- _Task_
Reproduce exactly, with no pictures, each line from the opening of the material down through the line containing "This screenshot has height=649, width=990.".

- _Data_
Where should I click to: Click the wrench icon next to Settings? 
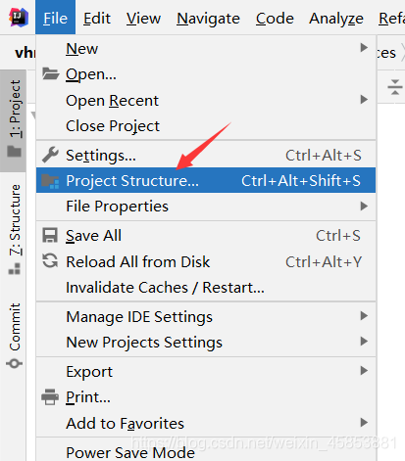tap(50, 155)
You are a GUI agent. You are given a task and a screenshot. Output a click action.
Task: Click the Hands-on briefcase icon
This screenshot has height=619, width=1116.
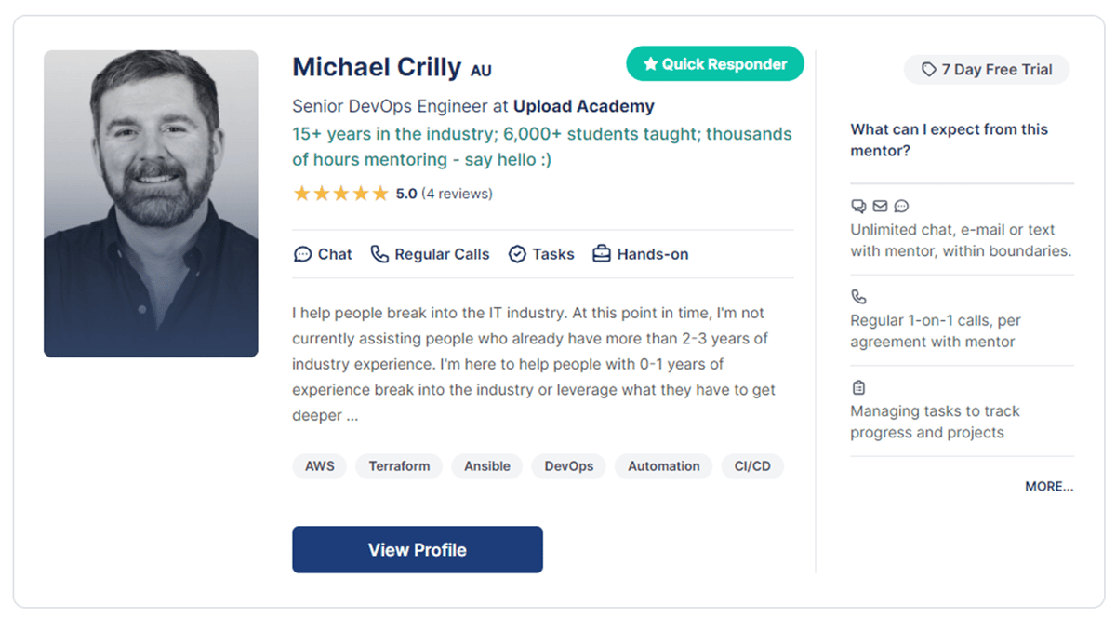[602, 254]
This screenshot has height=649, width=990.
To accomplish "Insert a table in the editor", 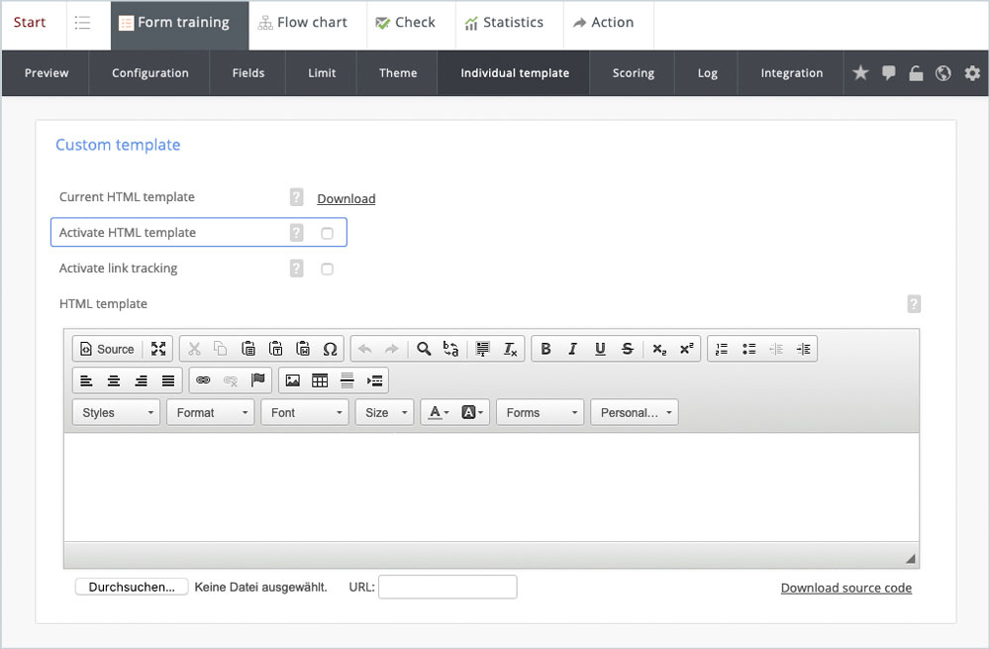I will point(320,380).
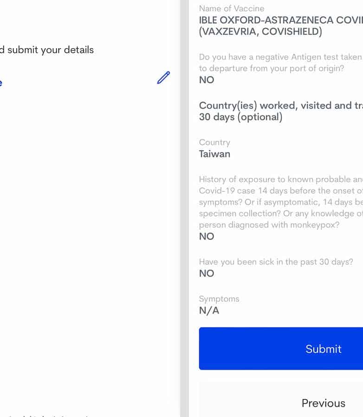Click the blue link text left of pencil
This screenshot has height=417, width=363.
pos(1,82)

- _Written response_
Where should I click to: Click the wrench icon next to Settings? 
tap(50, 155)
You are a GUI agent. You are given a task and a screenshot. Output a click action.
Task: Click the Hands-on briefcase icon
This screenshot has height=619, width=1116.
[602, 254]
This screenshot has height=649, width=990.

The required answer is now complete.